[[ PROVIDED INFORMATION open ]]

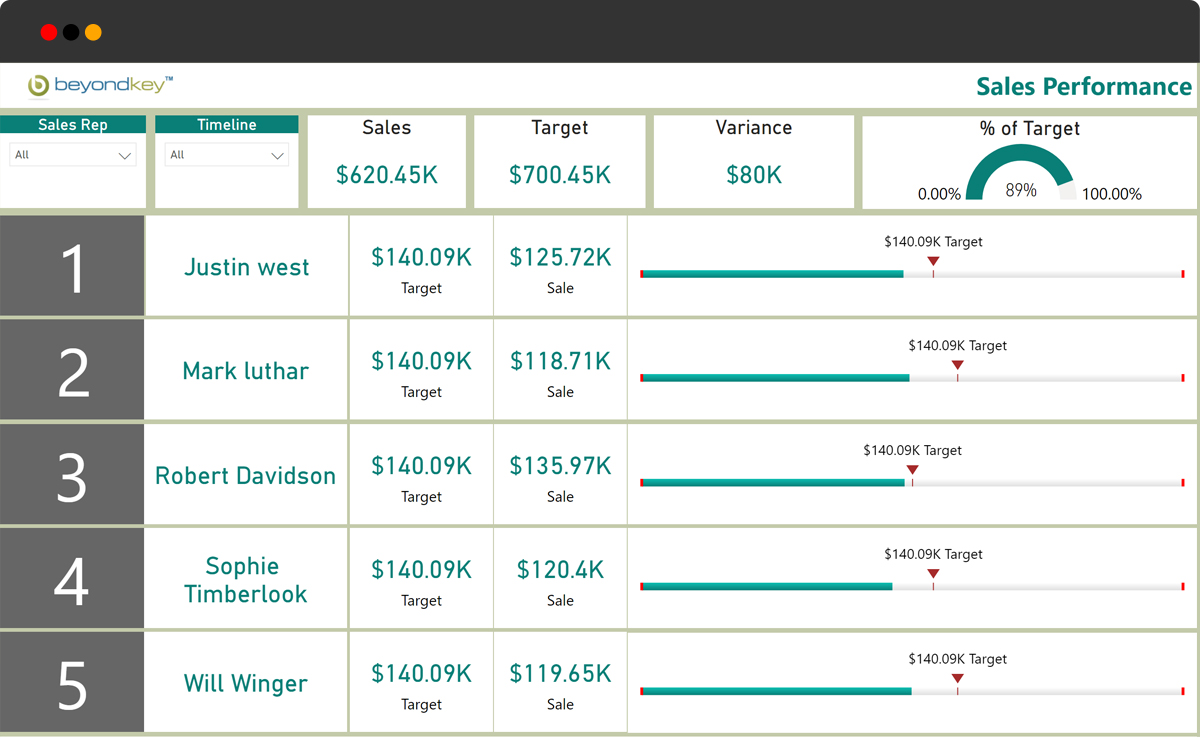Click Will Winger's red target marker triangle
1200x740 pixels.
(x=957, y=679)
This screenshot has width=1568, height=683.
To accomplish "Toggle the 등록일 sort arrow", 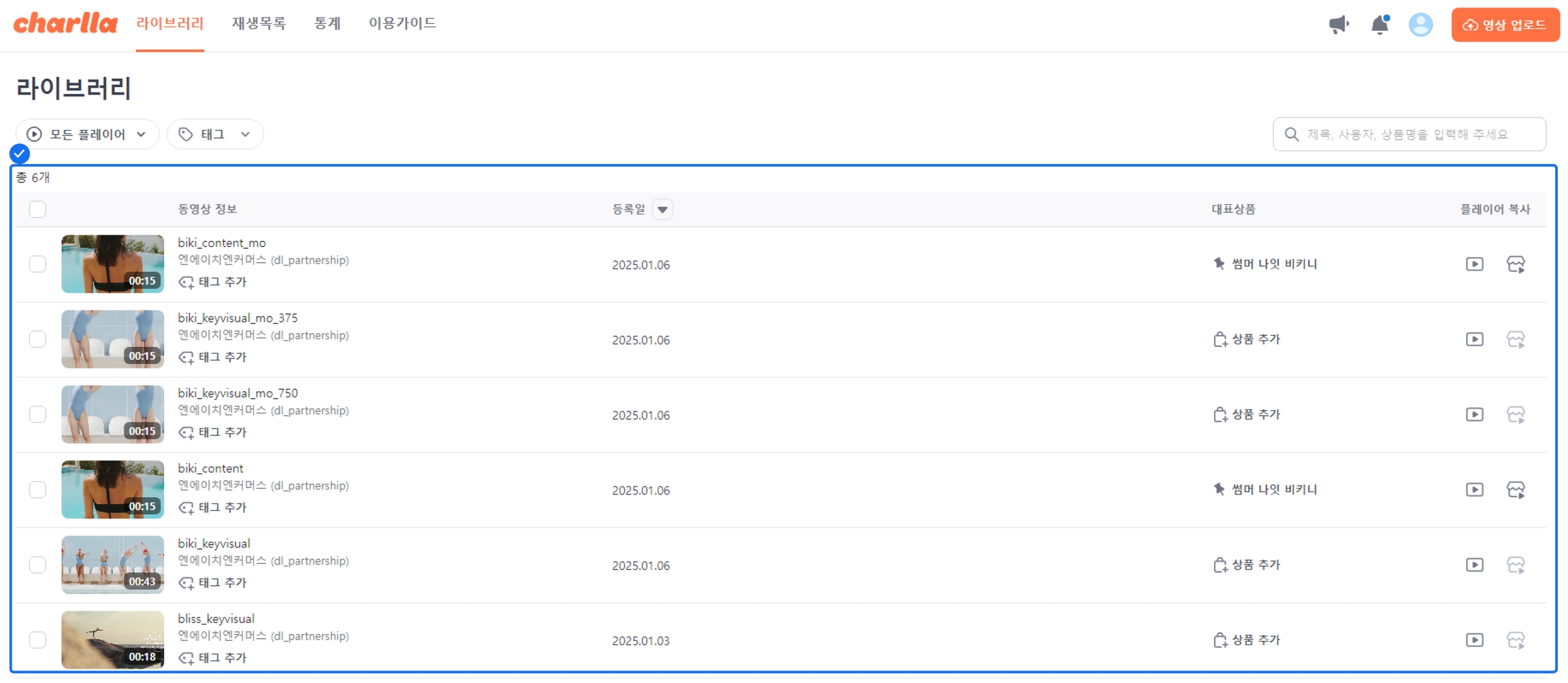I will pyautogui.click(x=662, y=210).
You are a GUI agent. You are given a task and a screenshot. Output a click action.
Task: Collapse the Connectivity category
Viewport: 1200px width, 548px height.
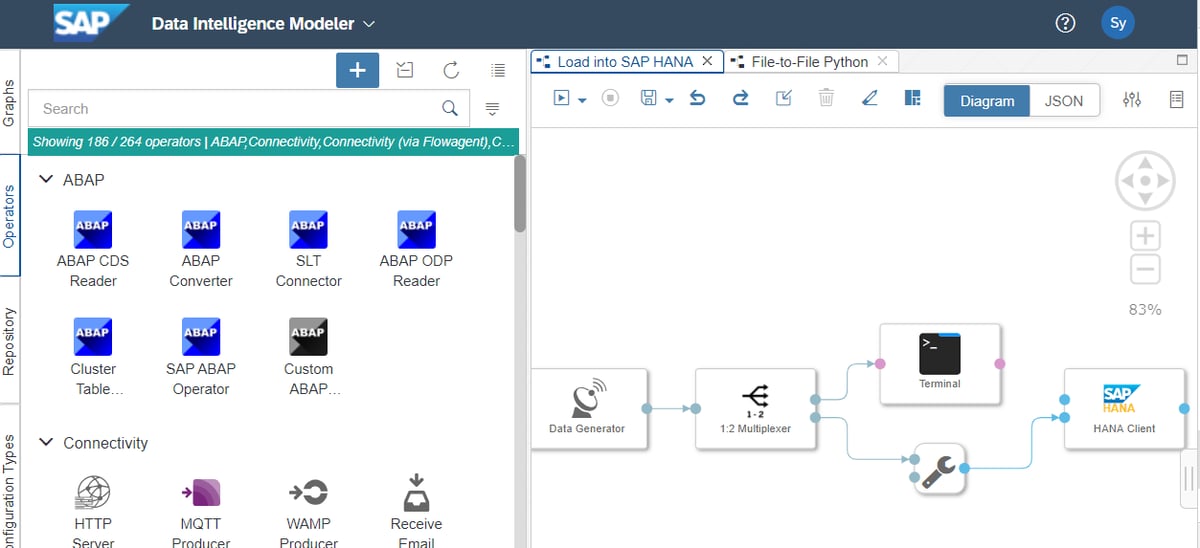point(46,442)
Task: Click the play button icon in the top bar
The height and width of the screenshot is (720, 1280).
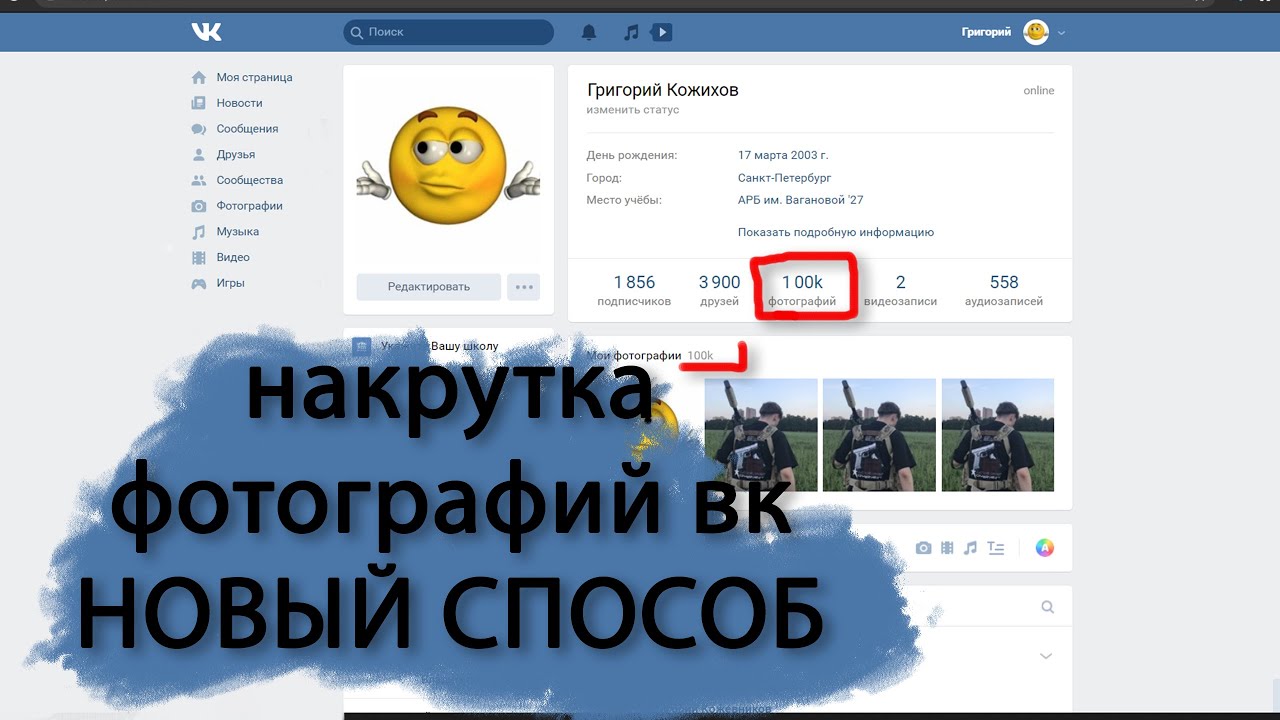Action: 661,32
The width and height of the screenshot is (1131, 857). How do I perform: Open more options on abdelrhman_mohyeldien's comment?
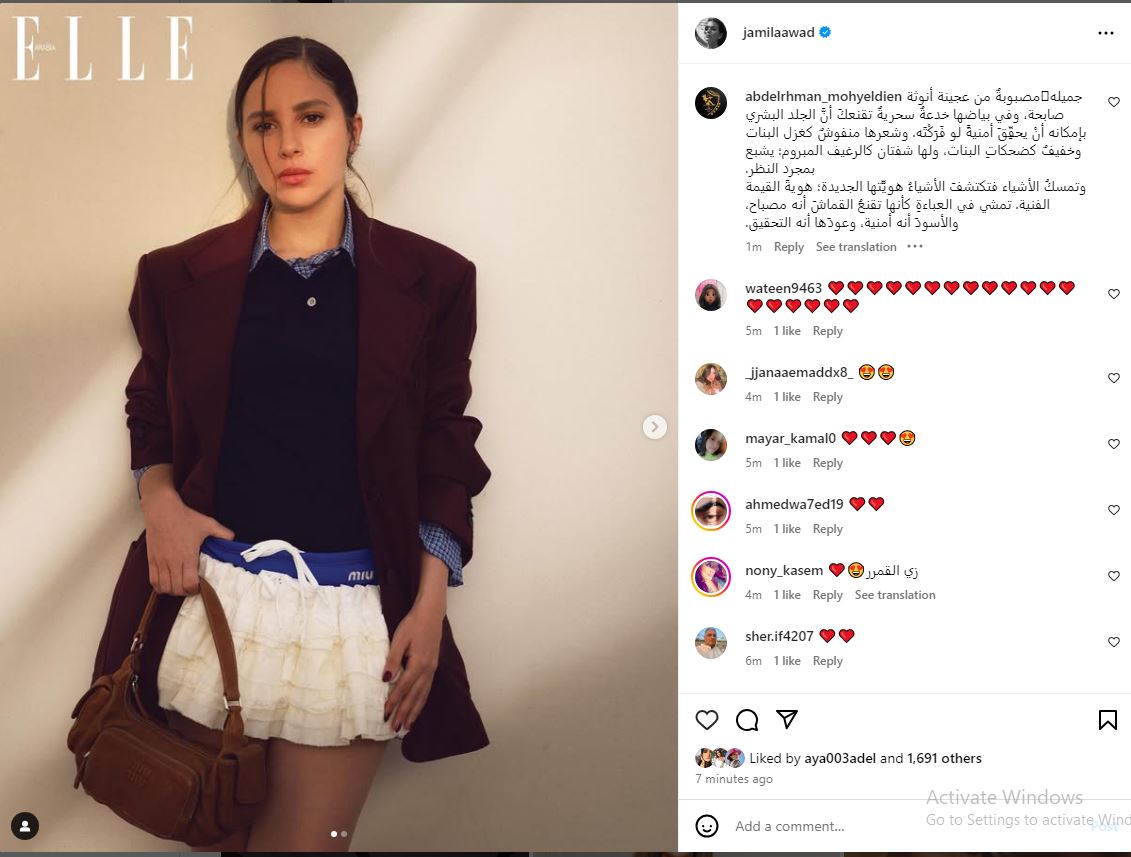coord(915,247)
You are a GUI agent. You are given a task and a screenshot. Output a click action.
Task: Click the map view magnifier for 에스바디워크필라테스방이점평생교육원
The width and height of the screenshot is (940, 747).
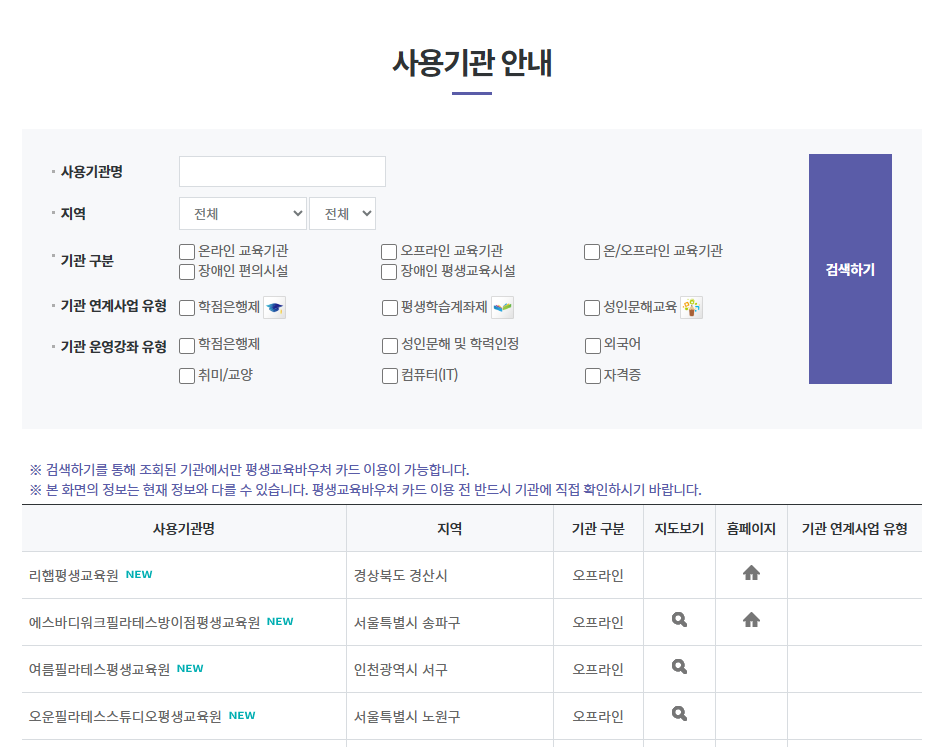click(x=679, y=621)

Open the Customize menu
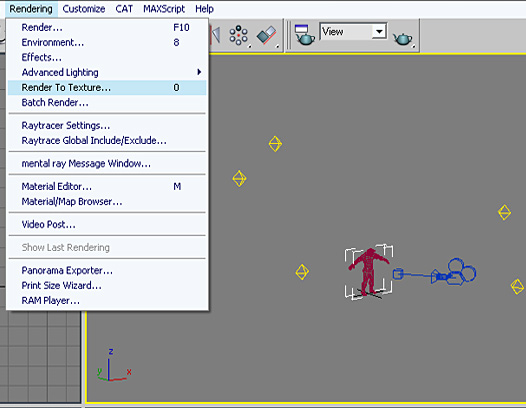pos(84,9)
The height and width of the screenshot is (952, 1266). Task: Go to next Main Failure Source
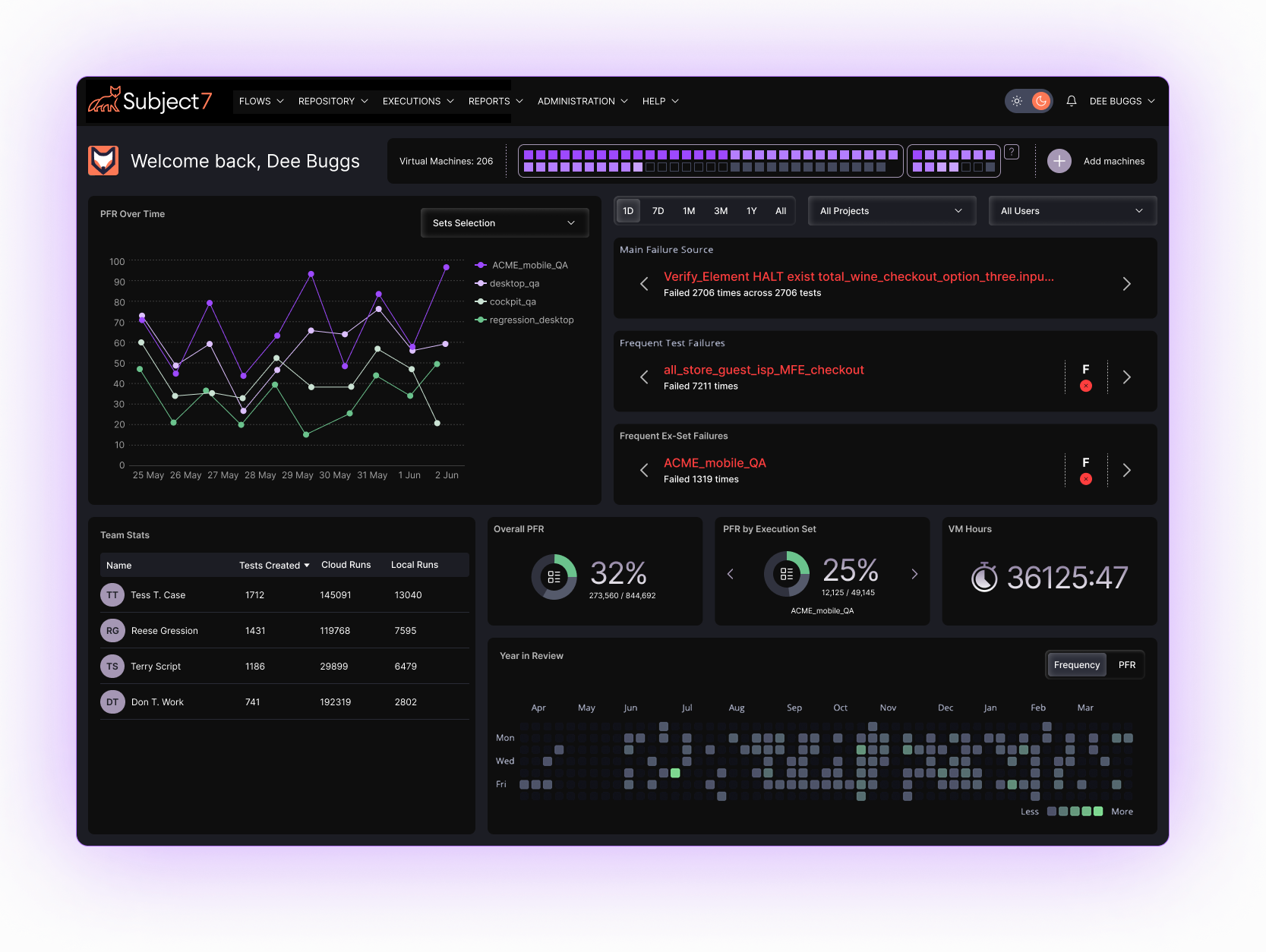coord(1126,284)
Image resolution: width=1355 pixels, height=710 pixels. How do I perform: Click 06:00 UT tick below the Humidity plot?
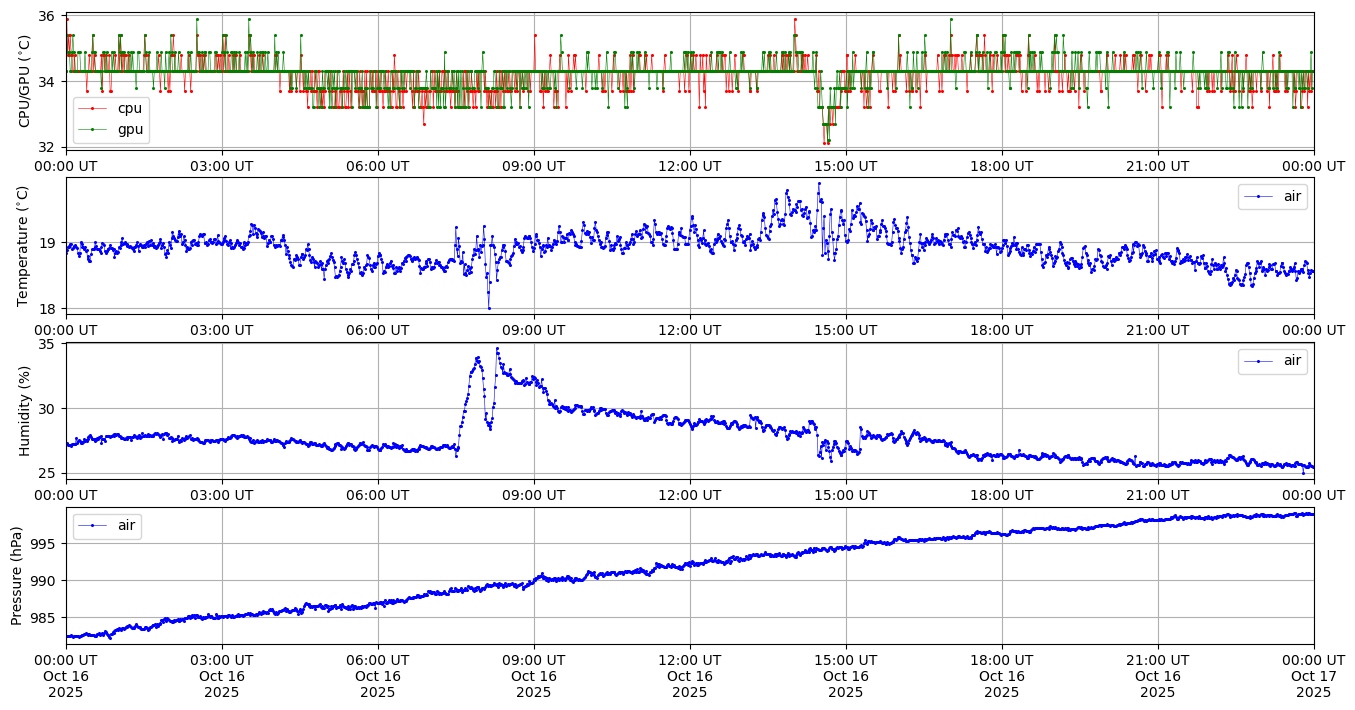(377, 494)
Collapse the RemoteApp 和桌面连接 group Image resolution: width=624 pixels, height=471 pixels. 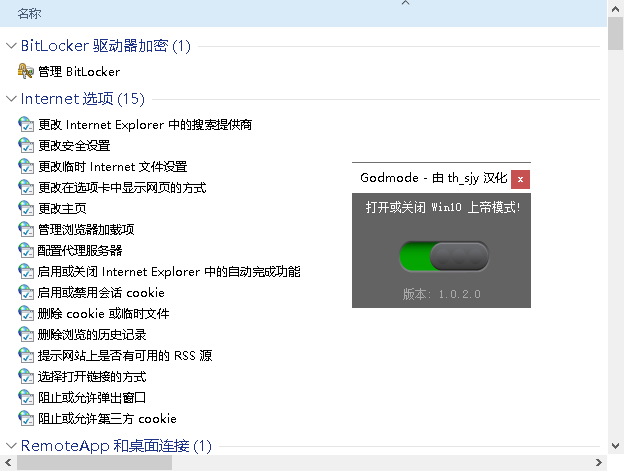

[[ PROVIDED INFORMATION closed ]]

• **WORK ORDER**:
Begin at the line containing "Open the Customize menu" and stop at the last line of the data. Repeat only those lines, exactly, and leave out the pictures.

• **THE ANSWER**:
Open the Customize menu
pos(84,9)
The height and width of the screenshot is (952, 1266). Task: Go to next Main Failure Source
coord(1126,284)
Image resolution: width=1355 pixels, height=710 pixels. How do I perform: Click 06:00 UT tick below the Humidity plot?
(377, 494)
Collapse the RemoteApp 和桌面连接 group Image resolution: width=624 pixels, height=471 pixels. 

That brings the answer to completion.